EXTRACTED TEXT
━━━━

Commissioner for the African Union Department of Health, Humanitarian Affairs and Social Development
- Incumbent
- Assumed office March 2025
- Preceded by: Minata Samaté Cessouma

Ghana's Ambassador to Ethiopia
- In office June 2018 – May 2024

Personal details
- Born: Amma Adomaa Twum
- Education: University of Cape Coast University of Oxford
- Profession: Diplomat

= Amma Twum-Amoah =

Ghanaian diplomat

Amma Adomaa Twum-Amoah is a Ghanaian diplomat who has worked for the foreign relations of Ghana in various capacities. She is the current Commissioner for the African Union Department of Health, Humanitarian Affairs and Social Development (HHS) of the African Union Commission elected during the 38th Ordinary Session of the Assembly in February 2025.

━━━━

EXCERPTED DATA
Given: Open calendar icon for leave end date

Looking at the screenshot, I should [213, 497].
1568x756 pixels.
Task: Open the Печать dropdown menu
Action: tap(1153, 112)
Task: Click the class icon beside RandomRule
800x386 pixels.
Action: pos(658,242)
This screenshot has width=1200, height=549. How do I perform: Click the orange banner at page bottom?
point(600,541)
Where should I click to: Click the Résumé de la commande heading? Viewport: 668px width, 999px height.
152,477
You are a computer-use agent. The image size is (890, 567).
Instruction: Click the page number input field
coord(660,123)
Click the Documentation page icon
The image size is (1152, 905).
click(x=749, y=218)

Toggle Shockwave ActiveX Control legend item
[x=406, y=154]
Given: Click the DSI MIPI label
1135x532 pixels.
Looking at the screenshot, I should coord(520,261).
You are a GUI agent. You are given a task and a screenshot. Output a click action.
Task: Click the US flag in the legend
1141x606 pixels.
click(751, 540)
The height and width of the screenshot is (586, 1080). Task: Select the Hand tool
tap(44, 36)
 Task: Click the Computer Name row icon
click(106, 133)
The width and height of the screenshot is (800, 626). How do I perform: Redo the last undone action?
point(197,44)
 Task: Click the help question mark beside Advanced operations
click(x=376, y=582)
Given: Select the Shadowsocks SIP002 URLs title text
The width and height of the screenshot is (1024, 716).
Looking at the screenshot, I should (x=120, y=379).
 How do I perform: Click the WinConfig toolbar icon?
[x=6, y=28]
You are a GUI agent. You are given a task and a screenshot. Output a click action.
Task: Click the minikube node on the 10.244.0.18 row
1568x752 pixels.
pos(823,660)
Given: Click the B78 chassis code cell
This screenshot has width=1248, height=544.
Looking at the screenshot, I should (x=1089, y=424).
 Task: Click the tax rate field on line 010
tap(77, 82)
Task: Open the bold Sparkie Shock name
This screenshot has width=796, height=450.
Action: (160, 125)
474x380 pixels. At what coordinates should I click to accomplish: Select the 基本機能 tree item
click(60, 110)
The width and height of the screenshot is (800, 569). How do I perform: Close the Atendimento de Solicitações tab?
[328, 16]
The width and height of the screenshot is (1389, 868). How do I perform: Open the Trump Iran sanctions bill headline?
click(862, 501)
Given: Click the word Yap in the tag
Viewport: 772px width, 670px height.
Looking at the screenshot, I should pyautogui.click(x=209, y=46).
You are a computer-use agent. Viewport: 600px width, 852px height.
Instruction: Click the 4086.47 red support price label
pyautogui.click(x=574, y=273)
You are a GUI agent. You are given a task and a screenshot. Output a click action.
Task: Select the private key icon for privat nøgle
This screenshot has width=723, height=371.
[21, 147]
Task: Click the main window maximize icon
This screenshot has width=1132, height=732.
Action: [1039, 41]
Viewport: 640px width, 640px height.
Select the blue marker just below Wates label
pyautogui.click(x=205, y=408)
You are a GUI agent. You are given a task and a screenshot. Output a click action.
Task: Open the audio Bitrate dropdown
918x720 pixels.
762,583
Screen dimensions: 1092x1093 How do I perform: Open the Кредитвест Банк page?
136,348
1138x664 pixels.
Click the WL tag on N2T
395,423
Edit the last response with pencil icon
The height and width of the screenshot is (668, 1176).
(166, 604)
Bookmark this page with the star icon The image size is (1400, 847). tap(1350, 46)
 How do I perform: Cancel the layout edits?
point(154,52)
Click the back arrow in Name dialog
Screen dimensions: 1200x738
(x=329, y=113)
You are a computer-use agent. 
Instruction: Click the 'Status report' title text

━━━━

REQUIREMENT A
Return the passage from the Twum-Amoah profile word for word, starting with "Amma Adomaa Twum-Amoah" and going on through "in February 2025.".
REQUIREMENT B
Answer these from the Twum-Amoah profile:
(i) Who preceded her as Commissioner?
(ii) To which country was she Ghana's Ambassador from June 2018 to May 2024?
(iii) During which session of the Assembly was she elected Commissioner?
REQUIREMENT C
Translate this sentence from the Twum-Amoah profile into French: "Amma Adomaa Twum-Amoah is a Ghanaian diplomat who has worked for the foreign relations of Ghana in various capacities."
Rely on the Twum-Amoah profile alone and nothing else.

RESPONSE A
Amma Adomaa Twum-Amoah is a Ghanaian diplomat who has worked for the foreign relations of Ghana in various capacities. She is the current Commissioner for the African Union Department of Health, Humanitarian Affairs and Social Development (HHS) of the African Union Commission elected during the 38th Ordinary Session of the Assembly in February 2025.

RESPONSE B
(i) Minata Samaté Cessouma
(ii) Ethiopia
(iii) The 38th Ordinary Session of the Assembly, in February 2025

RESPONSE C
Amma Adomaa Twum-Amoah est une diplomate ghanéenne qui a travaillé pour les relations extérieures du Ghana à divers titres.